Posted by timothy on from the it's-no-fermat's-but-hey dept.

oxide7 writes "A Texas banker with a knack for numbers has offered $1 million for anyone who can solve a complex math equation that has stumped mathematicians since the 1980s. The Beal Conjecture states that the only solutions to the equation A^x + B^y = C^z, when A, B and C are positive integers, and x, y and z are positive integers greater than two, are those in which A, B and C have a common factor. Like most number theories, it's "easy to say but extremely difficult to prove.""

4 of 216 comments (clear)

  1. Comment removed by account_deleted · · Score: 5, Informative

    Comment removed based on user account deletion

  2. Re:Couldn't you just make up any old equation... by girlintraining · · Score: 5, Informative

    Whats so special about this one - does it have some mathematical relevance?

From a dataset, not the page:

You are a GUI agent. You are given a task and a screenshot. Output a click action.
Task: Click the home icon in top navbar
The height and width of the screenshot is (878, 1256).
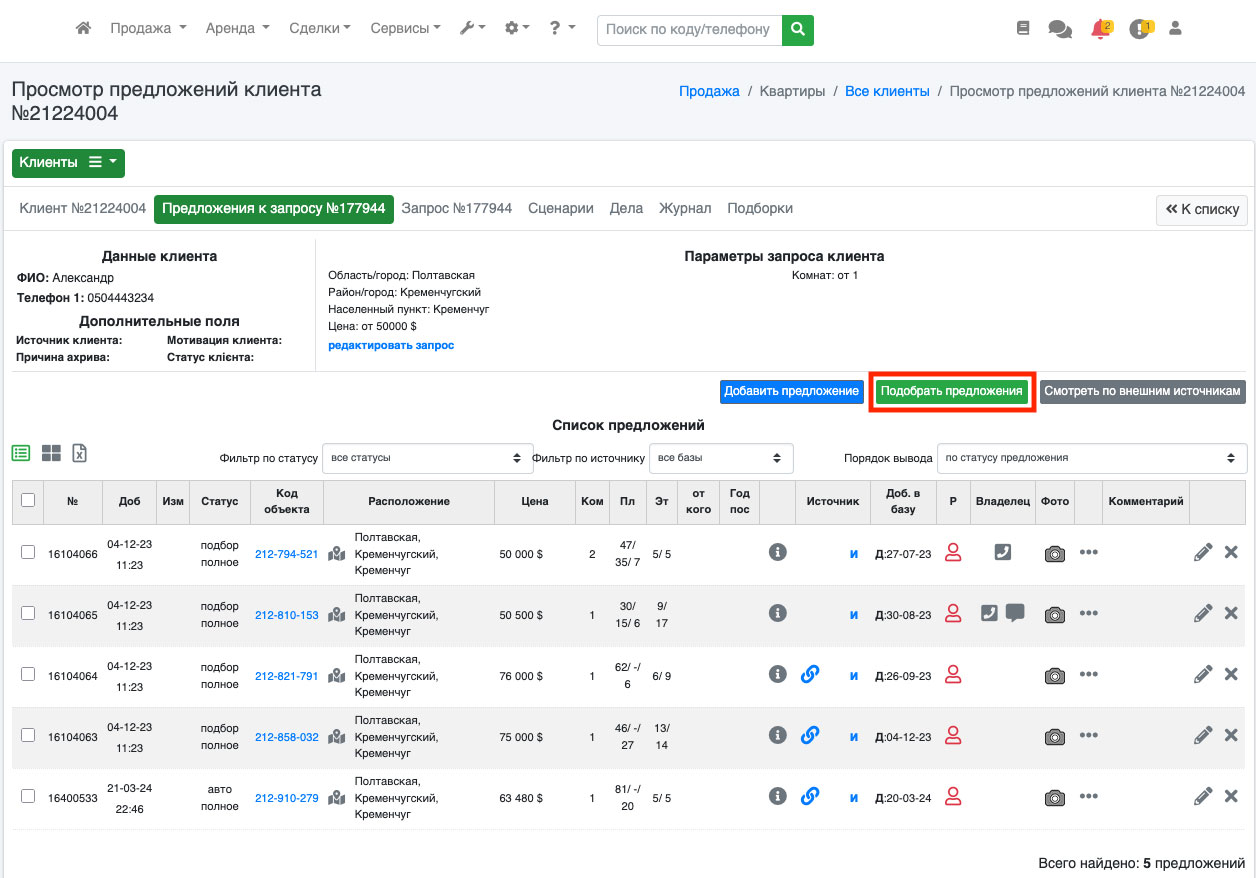coord(84,29)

    Yes, it's relevance is that mathematicians don't like empirical evidence that a statement is only 99.9999% accurate; They demand 100%. And in mathematics, you can get 100%.

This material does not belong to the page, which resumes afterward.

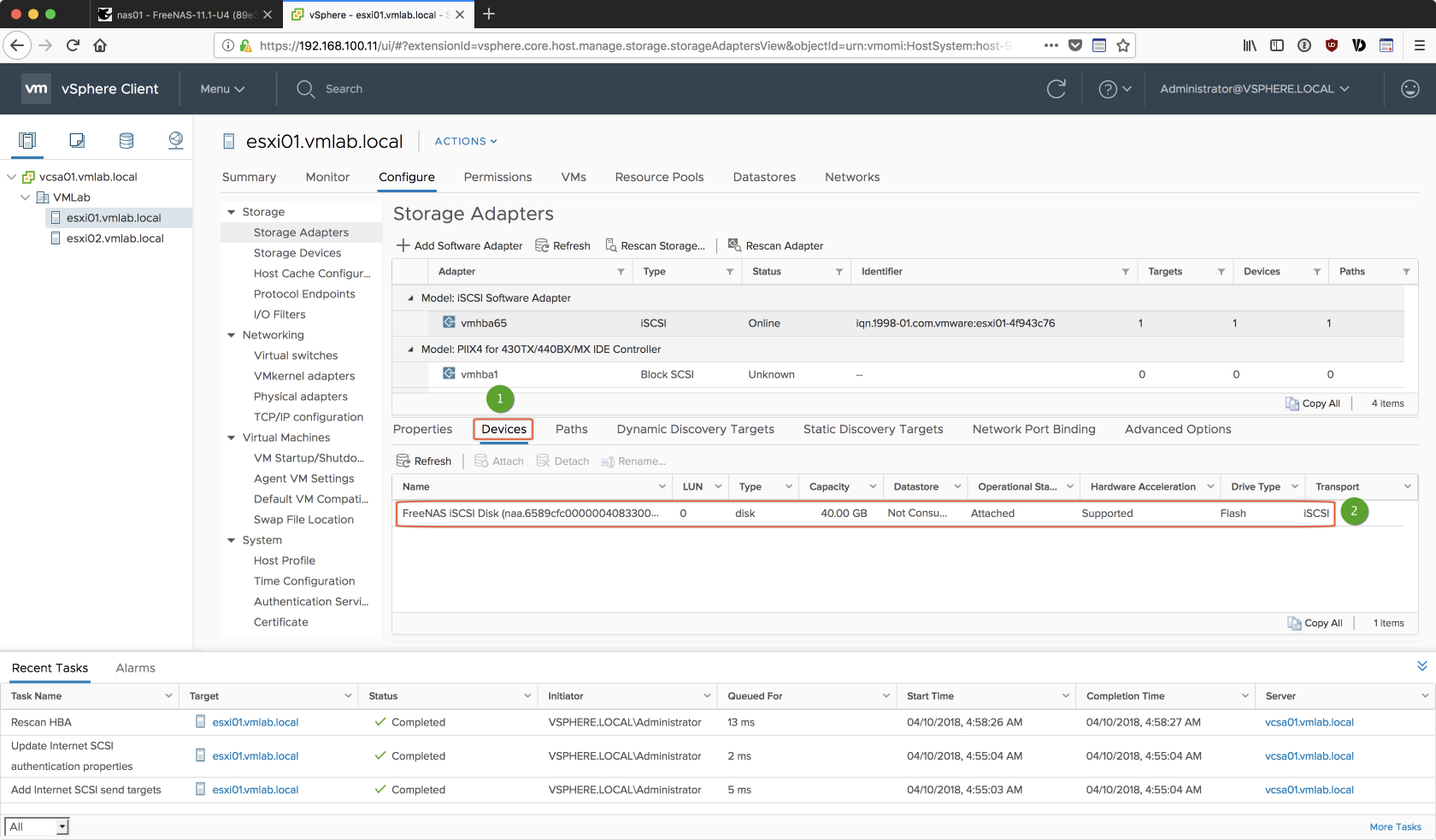Image resolution: width=1436 pixels, height=840 pixels.
Task: Switch to the Paths tab
Action: coord(571,429)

    And just like prime numbers, fermat's last theorem, etc., an enhanced understanding of the relationships laid out by certain formulas can, and often does, lead to an enhanced understanding of the universe -- which for some strange reason, seems to have the quality of being well-described, if not completely described, by the body of knowledge known as mathematics. And by understanding the universe better, we understand ourselves, and can make our lives easier. Creating most of our modern technology requires an understanding of mathematics -- so better math means better technology.

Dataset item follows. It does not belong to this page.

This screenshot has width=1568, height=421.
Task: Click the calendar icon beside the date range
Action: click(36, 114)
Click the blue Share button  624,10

    Relevant enough for you, or do I need to resort to a beer analogy? :)

    --
    #fuckbeta #iamslashdot #dicemustdie
  3. Re:Fermat? by Anonymous Coward · · Score: 5, Informative

    Assume Beal's conjecture and you have a minimal counterexample to FLT where A^x + B^x = C^x. Then A, B, C have a common prime factor p, so (A/p)^x + (B/p)^y = (C/p)^z is a smaller counterexample to FLT, which contradicts our minimality assumption.

  4. Re:Fermat? by draconx · · Score: 5, Informative

    Obviously nobody has found an exception to disprove it yet. The dude wouldn't be offering a pile of money if he were just looking to disprove it...he would just funnel the money into some supercomputer time to step through an absurd amount of integers until he comes up with an exception.

    The set of integers to test is big. Really big. You just won't believe how vastly, hugely, mindbogglingly big it is. I mean, you may think that Graham's number is a lot, but that's just peanuts compared to the integers.

    If a conjecture could be disproven by simply throwing computational resources at the problem, chances are that it's not particularly interesting. Many open problems in number theory have known lower bounds well above anything that could possibly be tested by a computer. For example, there is no odd perfect number less than 10**1500.